--- Provided records ---

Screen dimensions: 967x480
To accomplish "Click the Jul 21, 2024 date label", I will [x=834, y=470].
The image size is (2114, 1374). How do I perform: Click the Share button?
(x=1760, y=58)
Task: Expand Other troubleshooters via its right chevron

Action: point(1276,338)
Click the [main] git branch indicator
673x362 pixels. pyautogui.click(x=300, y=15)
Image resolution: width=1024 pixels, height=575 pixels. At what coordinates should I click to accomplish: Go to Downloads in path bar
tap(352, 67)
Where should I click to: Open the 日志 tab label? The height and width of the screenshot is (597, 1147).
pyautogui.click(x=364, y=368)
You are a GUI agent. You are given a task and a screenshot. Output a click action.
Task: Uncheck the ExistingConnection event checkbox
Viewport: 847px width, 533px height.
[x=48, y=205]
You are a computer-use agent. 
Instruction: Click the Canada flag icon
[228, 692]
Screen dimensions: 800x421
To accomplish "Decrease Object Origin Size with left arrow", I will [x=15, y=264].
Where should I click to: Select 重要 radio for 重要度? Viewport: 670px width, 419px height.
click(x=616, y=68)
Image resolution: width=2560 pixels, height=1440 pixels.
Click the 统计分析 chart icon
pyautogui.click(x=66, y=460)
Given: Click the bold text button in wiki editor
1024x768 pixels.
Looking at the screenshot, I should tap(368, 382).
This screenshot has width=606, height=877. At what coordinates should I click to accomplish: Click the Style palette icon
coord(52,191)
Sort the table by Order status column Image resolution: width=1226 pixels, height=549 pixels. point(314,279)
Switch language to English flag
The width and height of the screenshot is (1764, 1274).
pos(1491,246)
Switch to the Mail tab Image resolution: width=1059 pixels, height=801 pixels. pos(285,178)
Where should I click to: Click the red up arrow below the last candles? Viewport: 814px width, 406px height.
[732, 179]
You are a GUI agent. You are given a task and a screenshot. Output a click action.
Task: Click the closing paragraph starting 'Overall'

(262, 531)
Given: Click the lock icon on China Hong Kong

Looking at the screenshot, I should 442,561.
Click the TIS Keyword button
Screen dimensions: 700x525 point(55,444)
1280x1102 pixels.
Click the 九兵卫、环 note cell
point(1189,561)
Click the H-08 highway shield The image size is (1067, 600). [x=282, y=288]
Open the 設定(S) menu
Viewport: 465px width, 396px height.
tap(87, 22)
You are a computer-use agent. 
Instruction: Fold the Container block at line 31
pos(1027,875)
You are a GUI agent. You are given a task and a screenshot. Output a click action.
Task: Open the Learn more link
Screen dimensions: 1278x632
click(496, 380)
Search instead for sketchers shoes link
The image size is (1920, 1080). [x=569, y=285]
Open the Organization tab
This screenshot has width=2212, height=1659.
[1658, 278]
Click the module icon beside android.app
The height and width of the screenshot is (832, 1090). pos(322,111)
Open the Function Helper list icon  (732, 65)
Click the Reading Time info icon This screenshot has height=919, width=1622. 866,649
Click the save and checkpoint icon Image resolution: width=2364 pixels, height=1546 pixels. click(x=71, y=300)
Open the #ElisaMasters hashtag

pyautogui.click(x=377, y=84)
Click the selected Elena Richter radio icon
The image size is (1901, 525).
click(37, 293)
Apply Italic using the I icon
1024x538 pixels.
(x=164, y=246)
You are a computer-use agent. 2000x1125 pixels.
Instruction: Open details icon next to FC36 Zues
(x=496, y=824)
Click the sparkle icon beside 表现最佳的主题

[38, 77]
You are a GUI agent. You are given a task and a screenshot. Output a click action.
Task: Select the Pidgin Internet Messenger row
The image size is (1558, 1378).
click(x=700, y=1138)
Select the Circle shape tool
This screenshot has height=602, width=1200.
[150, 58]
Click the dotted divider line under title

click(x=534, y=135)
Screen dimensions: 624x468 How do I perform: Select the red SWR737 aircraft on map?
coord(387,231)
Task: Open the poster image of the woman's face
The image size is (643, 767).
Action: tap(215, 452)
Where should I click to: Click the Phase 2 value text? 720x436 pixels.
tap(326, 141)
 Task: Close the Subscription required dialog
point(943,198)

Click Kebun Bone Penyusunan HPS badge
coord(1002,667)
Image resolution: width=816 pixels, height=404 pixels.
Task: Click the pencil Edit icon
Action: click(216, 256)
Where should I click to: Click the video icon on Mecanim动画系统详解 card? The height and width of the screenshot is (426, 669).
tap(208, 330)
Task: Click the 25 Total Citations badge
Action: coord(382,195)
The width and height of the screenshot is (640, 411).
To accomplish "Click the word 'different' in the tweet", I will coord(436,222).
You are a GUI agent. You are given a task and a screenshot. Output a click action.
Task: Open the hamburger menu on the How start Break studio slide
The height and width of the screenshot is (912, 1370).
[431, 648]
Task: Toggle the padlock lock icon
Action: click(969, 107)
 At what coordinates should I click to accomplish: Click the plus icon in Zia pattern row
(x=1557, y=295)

---

■ Written instruction ■
Copy out the records from their start through the line containing "pyautogui.click(x=364, y=368)", inclusive, exactly as they appear.

■ Written answer ■
Screen dimensions: 967x480
To accomplish "Click the Jul 21, 2024 date label", I will [x=834, y=470].
The image size is (2114, 1374). How do I perform: Click the Share button?
(x=1760, y=58)
Task: Expand Other troubleshooters via its right chevron

Action: point(1276,338)
Click the [main] git branch indicator
673x362 pixels. pyautogui.click(x=300, y=15)
Image resolution: width=1024 pixels, height=575 pixels. At what coordinates should I click to accomplish: Go to Downloads in path bar
tap(352, 67)
Where should I click to: Open the 日志 tab label? The height and width of the screenshot is (597, 1147).
pyautogui.click(x=364, y=368)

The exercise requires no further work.